Alcibiade, ou le problème du meilleur perso du monde

Y’a des personnages historiques qui sont tellement chargés qu’on sait pas quoi en faire. Alcibiade, c’est un peu ça.

Récap rapide pour ceux qui auraient zappé les cours d’histoire. Athènes, Ve siècle avant notre ère. Alcibiade, c’est le gamin prodige adopté par Périclès, disciple (et amant occasionnel) de Socrate, général brillant, orateur de génie, bisexuel assumé, provocateur professionnel, et probable destructeur de son propre camp. Il passe sa vie à trahir tout le monde dans l’ordre : Athènes, Sparte, les Perses, les Perses encore, Athènes encore. Il meurt assassiné en Phrygie par des gens qu’il a probablement vexés, un poignard à la main, entouré d’hétaïres. C’est pas un perso de jeu de rôle, c’est une campagne entière.

D’où le problème.

Parce qu’Alcibiade, si tu l’utilises directement dans une partie set en Grèce antique, t’as deux options. Soit les joueurs interagissent avec lui en PNJ et il leur vole la vedette sans effort. Soit un joueur joue Alcibiade et il passe son temps à expliquer aux autres pourquoi leur perso est moins intéressant que le sien. Dans les deux cas, c’est compliqué.

Alors est-ce qu’on fait une campagne Grèce antique juste pour l’utiliser ? Honnêtement, pourquoi pas. La guerre du Péloponnèse, c’est un bac à sable politique fascinant : Athènes contre Sparte, la démocratie contre l’oligarchie, les satrapes perses qui jouent tout le monde contre tout le monde, les expéditions ratées, les trahisons en cascade. L’Expédition de Sicile à elle seule, c’est un scénario en kit : une armée immense envoyée sur un coup d’ego, un général rappelé en plein milieu pour un procès bidon, et la catastrophe qui suit logiquement. Si t’as des joueurs qui aiment la politique et l’intrigue, c’est du tout cuit.

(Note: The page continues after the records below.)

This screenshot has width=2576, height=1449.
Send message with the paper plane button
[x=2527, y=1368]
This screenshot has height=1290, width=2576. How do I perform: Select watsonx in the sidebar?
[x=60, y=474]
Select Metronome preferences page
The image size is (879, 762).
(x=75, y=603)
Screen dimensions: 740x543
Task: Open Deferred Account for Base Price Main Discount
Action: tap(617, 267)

Mais si la Grèce antique, c’est pas votre truc, alors Alcibiade devient une source. Un gabarit.

Ce qui le rend jouable, c’est pas sa période historique. C’est sa structure : gamin de bonne famille qui a tout pour lui, une intelligence au service de lui-même d’abord, une loyauté qui va exactement aussi loin que ses intérêts, une capacité à se retourner contre les siens sans vraiment trahir ses valeurs parce que ses valeurs, c’est lui. Ça marche en Grèce antique, en 1914, dans un space opera, dans un jeu d’espionnage. Le personnage qui change de camp pas par cynisme mais par cohérence avec lui-même, c’est une de ces architectures qui tient partout.

Quelques morceaux directement récupérables : l’anecdote de la queue du chien (il la coupe pour que les Athéniens parlent de la queue de son chien plutôt que de lui, c’est ça un type qui comprend les médias), le coup de l’ostracisme truqué en coalition avec son ennemi pour éliminer un tiers, la scène finale avec le poignard et les javelots dans la nuit phrygienne.

Alors : Grèce antique ou adaptation ? Les deux sont valides. La Grèce antique, si vous êtes prêts à assumer le contexte. L’adaptation, si vous voulez juste le moteur du personnage sans le décor.

Et si vous cherchez une lecture, la biographie de Jacqueline de Romilly, Alcibiade ou les dangers de l’ambition, fait très bien le travail. Courte, lisible, pas universitaire pour deux sous.


Commentaires

2 réponses à « Alcibiade, ou le problème du meilleur perso du monde »

  1. En lisant le résumé de sa vie, je me suis dit qu’il a dû servir de source à Talleyrand, qui dans le genre concentré de talent pur et capacité de trahison au service de sa propre survie, n’était pas mal non plus.
    À l’occasion il faudra que je creuse ce personnage, il a l’air intéressant. Merci pour la découverte !

    1. Oui, Talleyrand est aussi un bel exemple de saloperie (ou de salaupitude). Mais il est dans une autre catégorie. Il a quand même servi beaucoup les intérêts de la France, parfois en changeant de coté, mais quand même assez brillamment.
      Là où Alcibiade trahit par fidélité à lui-même (il sert qui le sert, point), Talleyrand trahit des régimes, jamais vraiment le pays. Il traverse l’Ancien Régime, la Révolution, l’Empire et la Restauration en gardant un seul fil directeur : l’équilibre européen et les intérêts français sur le long terme. Le congrès de Vienne, où il négocie depuis la position d’un pays vaincu et arrache quand même une place à la table des vainqueurs, c’est sans doute son chef d’œuvre.
      Donc oui, ça creuse, et ça mérite. Le mec qui a traversé six régimes différents en restant à peu près toujours au pouvoir, ça a aussi des allures de campagne entière à soi tout seul.